**Your objective**: Reproduce verbatim the lines of the material below, starting at the line with "This screenshot has height=597, width=400." and ending at the line with "Select the 船場の商い+新しい商い", both inclusive; skip the rest.

**Listed entries**:
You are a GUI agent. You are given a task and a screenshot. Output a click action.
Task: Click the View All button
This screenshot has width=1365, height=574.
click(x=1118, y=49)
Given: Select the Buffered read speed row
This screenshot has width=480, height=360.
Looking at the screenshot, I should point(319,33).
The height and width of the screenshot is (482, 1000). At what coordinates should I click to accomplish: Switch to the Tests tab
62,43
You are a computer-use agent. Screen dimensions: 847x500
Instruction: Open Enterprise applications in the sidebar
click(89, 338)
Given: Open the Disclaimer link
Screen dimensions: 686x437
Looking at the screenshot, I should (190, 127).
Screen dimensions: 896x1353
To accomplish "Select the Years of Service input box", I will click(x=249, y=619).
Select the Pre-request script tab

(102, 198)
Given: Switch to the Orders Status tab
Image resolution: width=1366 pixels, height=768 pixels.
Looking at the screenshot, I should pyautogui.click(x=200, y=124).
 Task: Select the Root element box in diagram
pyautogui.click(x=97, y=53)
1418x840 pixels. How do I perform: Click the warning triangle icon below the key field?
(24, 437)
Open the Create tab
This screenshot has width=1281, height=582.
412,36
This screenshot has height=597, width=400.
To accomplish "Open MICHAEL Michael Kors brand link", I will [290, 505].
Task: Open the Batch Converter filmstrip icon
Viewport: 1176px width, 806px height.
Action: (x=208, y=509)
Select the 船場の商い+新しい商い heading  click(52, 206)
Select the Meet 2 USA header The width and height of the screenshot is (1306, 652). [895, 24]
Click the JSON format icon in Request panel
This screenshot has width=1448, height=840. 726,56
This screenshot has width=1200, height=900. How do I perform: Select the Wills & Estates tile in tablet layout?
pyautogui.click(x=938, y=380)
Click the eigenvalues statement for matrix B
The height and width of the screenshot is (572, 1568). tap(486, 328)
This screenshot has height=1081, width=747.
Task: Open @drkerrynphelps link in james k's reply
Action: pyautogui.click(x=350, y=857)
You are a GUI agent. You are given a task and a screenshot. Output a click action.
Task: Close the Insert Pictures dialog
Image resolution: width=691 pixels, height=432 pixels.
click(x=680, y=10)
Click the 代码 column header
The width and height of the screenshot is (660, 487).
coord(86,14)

**Response for this exercise**:
This screenshot has height=597, width=400.
To accomplish "Open MICHAEL Michael Kors brand link", I will [290, 505].
Task: Open the Batch Converter filmstrip icon
Viewport: 1176px width, 806px height.
Action: (x=208, y=509)
Select the 船場の商い+新しい商い heading  click(52, 206)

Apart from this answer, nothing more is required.